Circundada por la vega que riega el Duero, Toro es cuna de grandes vinos. De hecho, esta villa castellanoleonesa de importancia histórica en el pasado, es hoy conocida especialmente por la calidad de sus caldos.

Situada en la zamorana llanura entre las Tierras del Vino, del Pan y la Guareña, se levanta en una atalaya natural. Esta ubicación estratégica propició que fuera lugar de conflicto entre cristianos y musulmanes, corte de reyes e, incluso, capital de provincia en el siglo XIX. Está declarada Conjunto Histórico Artístico.

Hay mucho que ver, pero si nos acercamos a esta localidad zamorana, estas son diez cosas que tenemos que ver en Toro.

El actual trazado urbano de Toro permite adivinar lo que fue la primitiva cerca defensiva con los restos del Alcázar. Una gran muralla de cal y canto rodea la ciudad con su caserío lleno de esplendor. Se conservan restos de las murallas primitivas del siglo X y también las puertas de Corredera, el Arco del Postigo, la puerta de Santa Catalina y el Arco del Reloj.

Esta iglesia, construida entre los siglos XII y XIII, presenta una conjunción de estilos románico y gótico que lo hacen especialmente atractivo. Se trata de un templo de tres naves, con crucero rematado por un magnífico cimborrio. También es de destacar la portada norte, en una de cuyas arquivoltas están esculpidos los Ancianos del Apocalipsis. La Puerta de Occidente, también llamada de la Majestad, tiene un pórtico gótico policromado, poco común y una rica ornamentación.

Desde sus 180 metros de adarve se pueden contemplar unas maravillosas vistas sobre Toro y el río Duero. Aunque sus orígenes se remontan al siglo X y formó parte del primer recinto amurallado de la ciudad, su construcción data del siglo XV. A mediados del siglo XIX el castillo se encontraba destruido en su mayor parte. Hoy en día alberga la oficina de turismo y una sala de exposiciones.

Es la iglesia románico-mudéjar más antigua de la ciudad de Toro y alberga varias sorpresas. De sus tres portadas, destaca la del lado sur, con sus seis arquivoltas apuntadas y abocinadas. De su interior cabe mencionar la capilla gótica (s. XV), el retablo de Fernando Gállego y el sepulcro gótico-tardío (finales s. XV) de Pedro de Castilla y Beatriz de Fonseca.

Es paseo y mirador. Es reciente, se creó en 2008, y ofrece unas magníficas vistas del Duero y de toda la vega.

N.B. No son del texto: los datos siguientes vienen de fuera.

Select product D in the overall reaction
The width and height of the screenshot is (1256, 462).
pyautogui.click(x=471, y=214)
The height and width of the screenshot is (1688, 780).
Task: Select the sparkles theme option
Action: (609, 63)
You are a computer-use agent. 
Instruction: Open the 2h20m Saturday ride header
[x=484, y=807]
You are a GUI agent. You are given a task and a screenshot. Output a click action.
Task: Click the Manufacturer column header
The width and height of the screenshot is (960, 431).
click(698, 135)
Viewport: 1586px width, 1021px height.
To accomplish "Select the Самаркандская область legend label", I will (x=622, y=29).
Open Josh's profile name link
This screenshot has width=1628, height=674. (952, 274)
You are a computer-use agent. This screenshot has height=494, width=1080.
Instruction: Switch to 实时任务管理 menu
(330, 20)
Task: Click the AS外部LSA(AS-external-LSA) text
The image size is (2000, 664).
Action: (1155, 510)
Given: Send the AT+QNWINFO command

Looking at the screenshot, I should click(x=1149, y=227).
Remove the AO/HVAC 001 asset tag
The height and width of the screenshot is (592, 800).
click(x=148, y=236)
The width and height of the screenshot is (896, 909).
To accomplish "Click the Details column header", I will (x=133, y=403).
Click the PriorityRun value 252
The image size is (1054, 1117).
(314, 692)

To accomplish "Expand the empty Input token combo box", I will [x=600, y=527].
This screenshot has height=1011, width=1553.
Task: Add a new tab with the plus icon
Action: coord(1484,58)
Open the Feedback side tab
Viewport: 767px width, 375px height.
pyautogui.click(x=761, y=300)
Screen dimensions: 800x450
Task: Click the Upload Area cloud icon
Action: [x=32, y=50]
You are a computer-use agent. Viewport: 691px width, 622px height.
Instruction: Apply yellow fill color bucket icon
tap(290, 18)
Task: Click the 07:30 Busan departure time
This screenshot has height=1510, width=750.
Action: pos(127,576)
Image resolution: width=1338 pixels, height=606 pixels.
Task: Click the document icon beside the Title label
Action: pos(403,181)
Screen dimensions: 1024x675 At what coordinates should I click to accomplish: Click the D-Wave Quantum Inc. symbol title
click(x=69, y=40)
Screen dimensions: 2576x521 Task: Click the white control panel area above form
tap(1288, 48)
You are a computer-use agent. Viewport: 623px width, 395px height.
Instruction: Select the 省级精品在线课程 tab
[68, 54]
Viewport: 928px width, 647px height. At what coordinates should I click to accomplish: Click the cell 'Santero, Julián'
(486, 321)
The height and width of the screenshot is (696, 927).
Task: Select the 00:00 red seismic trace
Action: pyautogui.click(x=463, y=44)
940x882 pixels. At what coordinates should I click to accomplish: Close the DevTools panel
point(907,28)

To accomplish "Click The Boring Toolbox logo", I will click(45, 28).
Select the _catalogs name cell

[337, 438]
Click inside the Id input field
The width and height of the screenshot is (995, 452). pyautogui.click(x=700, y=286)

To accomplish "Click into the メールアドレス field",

Con rampas y pequeñas escaleras, el Paseo del Espolón une la Colegiata Santa María la Mayor y el Alcázar, mientras recorre el borde de la atalaya de Toro.

Está situada a las afueras de la ciudad, en medio de un bosquecillo de pinos y junto al río Duero. También conocida como la ermita del Cristo de las Batallas, tras su reciente restauración refleja de manera espléndida las peculiaridades del antiguo foco románico-mudéjar medieval de la ciudad de Toro. Su diseño es el característico en este tipo de edificios románico-mudéjares. Posee dos portadas y en su interior cabe destacar las pinturas murales de finales del siglo XV que decoran los muros del ábside.

Se levantó a expensas del Hospital General un teatro provisional, precedente del actual Teatro Latorre. Levantado sobre un antiguo corral de comedias, el Teatro Latorre se configura como una típica construcción de época isabelina. Conforma, junto a la contigua plaza de toros, un conjunto monumental de gran relevancia.

Fue construida en 1828, toda ella de madera, y reinaugurada en julio de 2010. Es uno de los conjuntos conservados más singulares de la arquitectura popular española, por su antigüedad y por su amplitud y conservación de estructuras y materiales originales, es un interesante ejemplo de una peculiar tipología de trazado circular exenta de edificaciones.

Los orígenes de estos vinos de la comarca zamorana de Toro, son anteriores al asentamiento de los romanos. Cuentan que el Vino de Toro fue en la Carabela La Pinta rumbo a las Indias. La Denominación de Origen Toro abarca 17 términos municipales entre el sureste de la provincia de Zamora y el suroeste de la provincia de Valladolid.

El Duero atraviesa estos viñedos y nos permite disfrutar de un paisaje espectacular. La Ruta de Vino de Toro recorre todo este territorio, en un itinerario repleto de historia, patrimonio, cultura y gastronomía.